◆ **Recorded information**

[Start of Attachment]

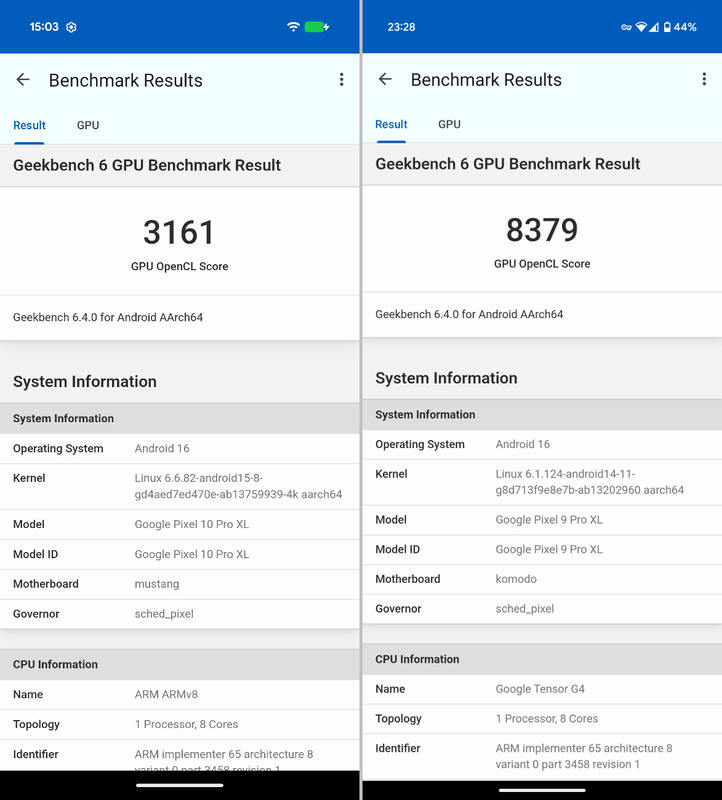Viewport: 722px width, 800px height.
Task: Open the three-dot overflow menu, left screenshot
Action: [x=341, y=79]
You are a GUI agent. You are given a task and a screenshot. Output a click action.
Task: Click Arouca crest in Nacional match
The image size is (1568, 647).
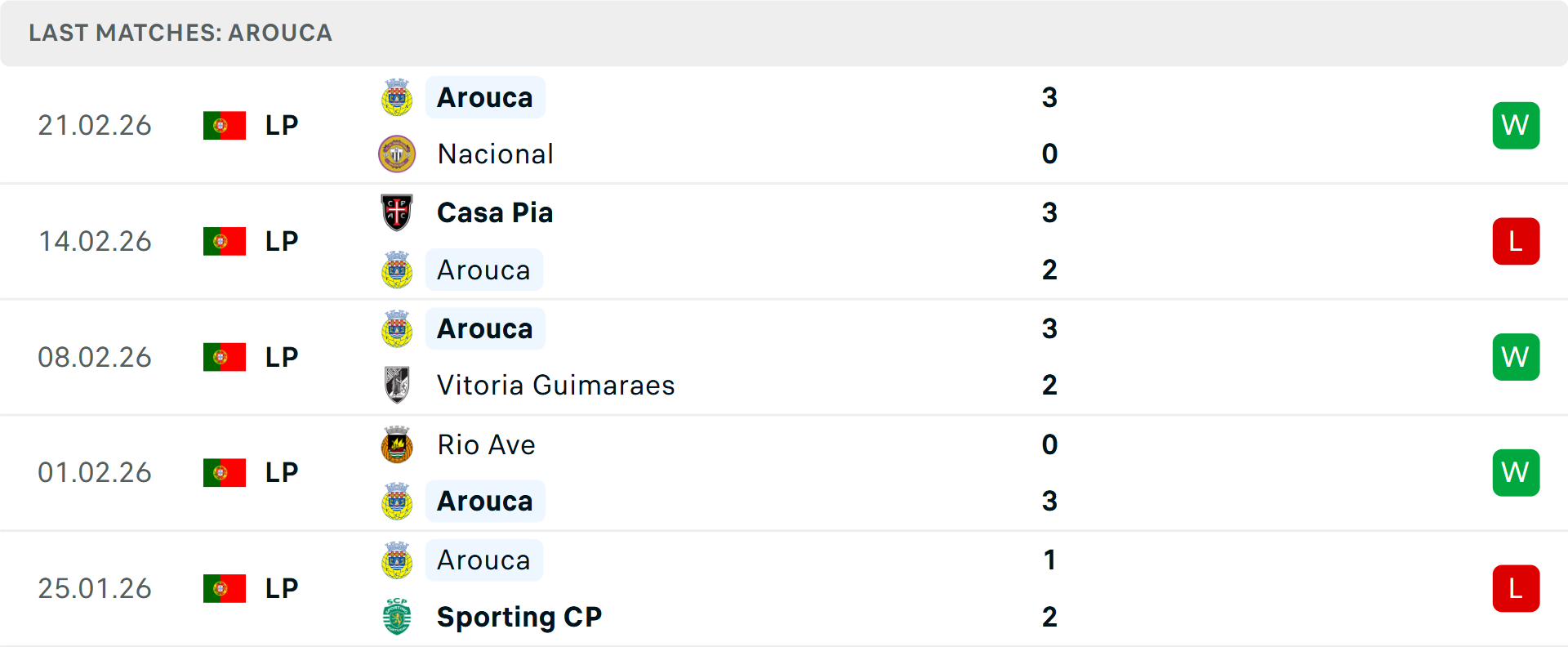pos(397,97)

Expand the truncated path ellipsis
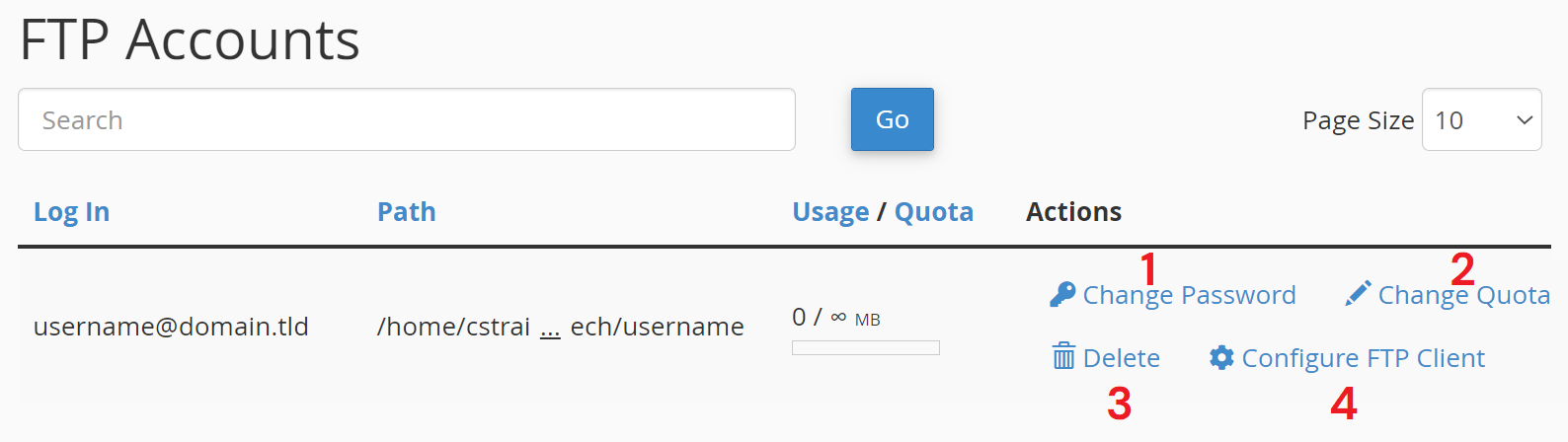point(550,329)
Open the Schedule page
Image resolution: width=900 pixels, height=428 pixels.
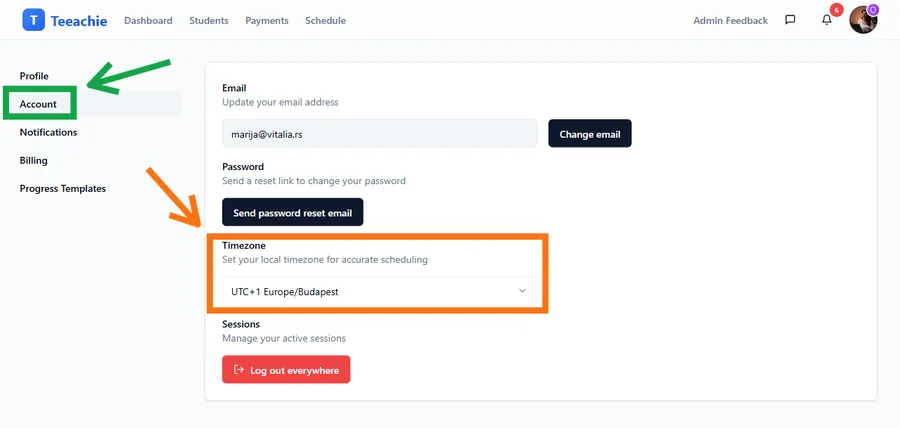[x=325, y=21]
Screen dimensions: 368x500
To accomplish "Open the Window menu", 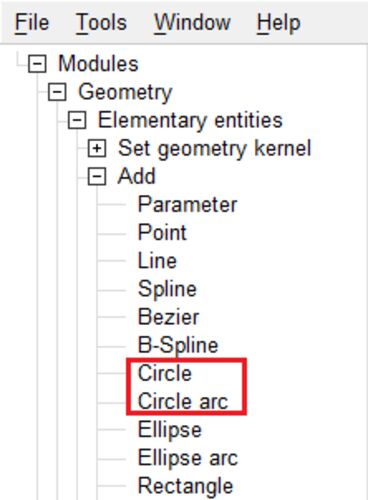I will pyautogui.click(x=192, y=23).
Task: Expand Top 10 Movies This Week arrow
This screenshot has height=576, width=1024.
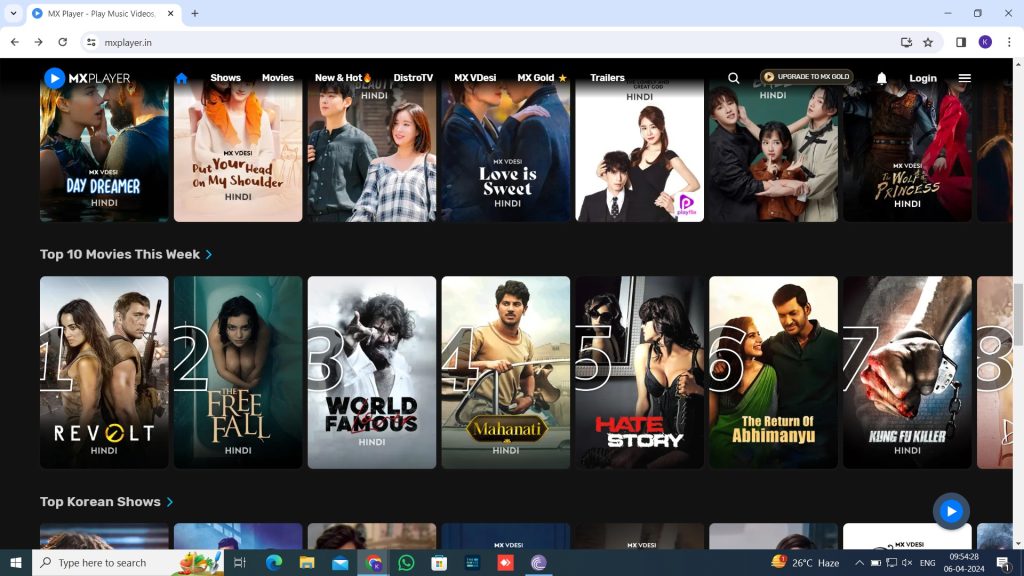Action: point(209,255)
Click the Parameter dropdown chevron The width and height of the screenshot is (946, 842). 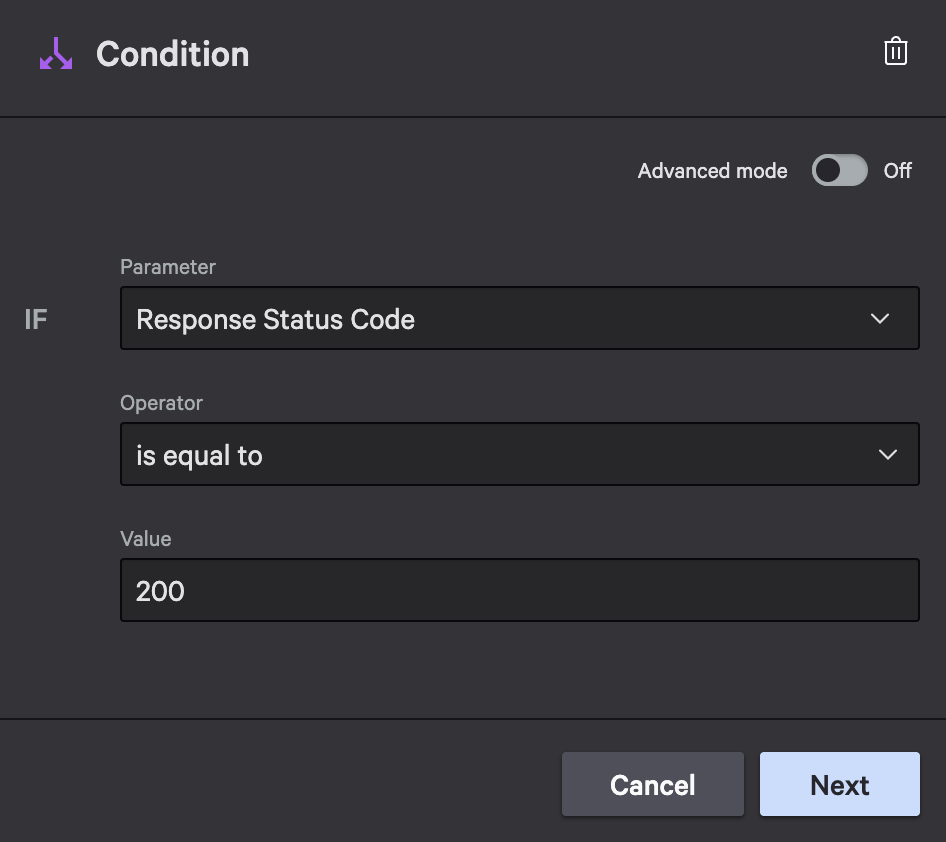pyautogui.click(x=880, y=318)
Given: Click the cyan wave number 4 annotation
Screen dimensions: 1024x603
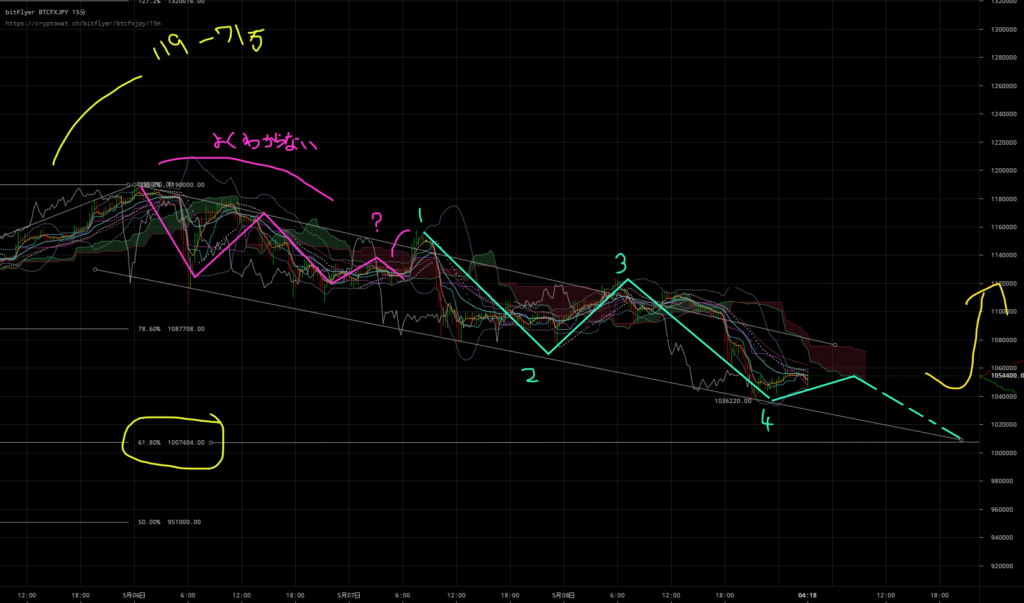Looking at the screenshot, I should click(x=766, y=422).
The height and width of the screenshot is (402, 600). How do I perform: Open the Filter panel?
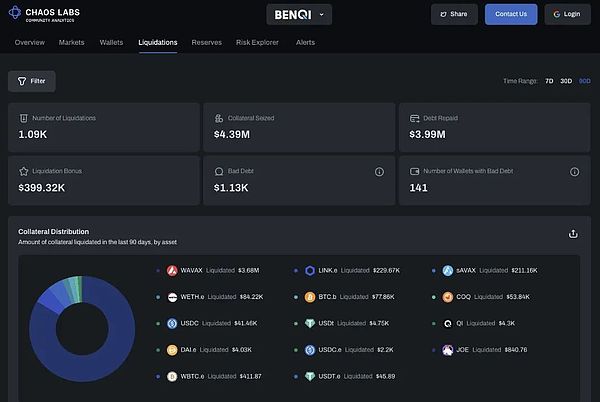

[End of Attachment]

◆ **Work to complete**
Each line between the one holding "You are a GUI" and the one holding "Screen dimensions: 368x500", inclusive, should be copied exactly as it appears above, and pictures should be omitted.

◆ **Task answer**
You are a GUI agent. You are given a task and a screenshot. Output a click action.
Task: Click Arouca crest in Nacional match
The image size is (1568, 647).
pos(397,97)

Expand the truncated path ellipsis
point(550,329)
Open the Schedule page
Image resolution: width=900 pixels, height=428 pixels.
[x=325, y=21]
Screen dimensions: 368x500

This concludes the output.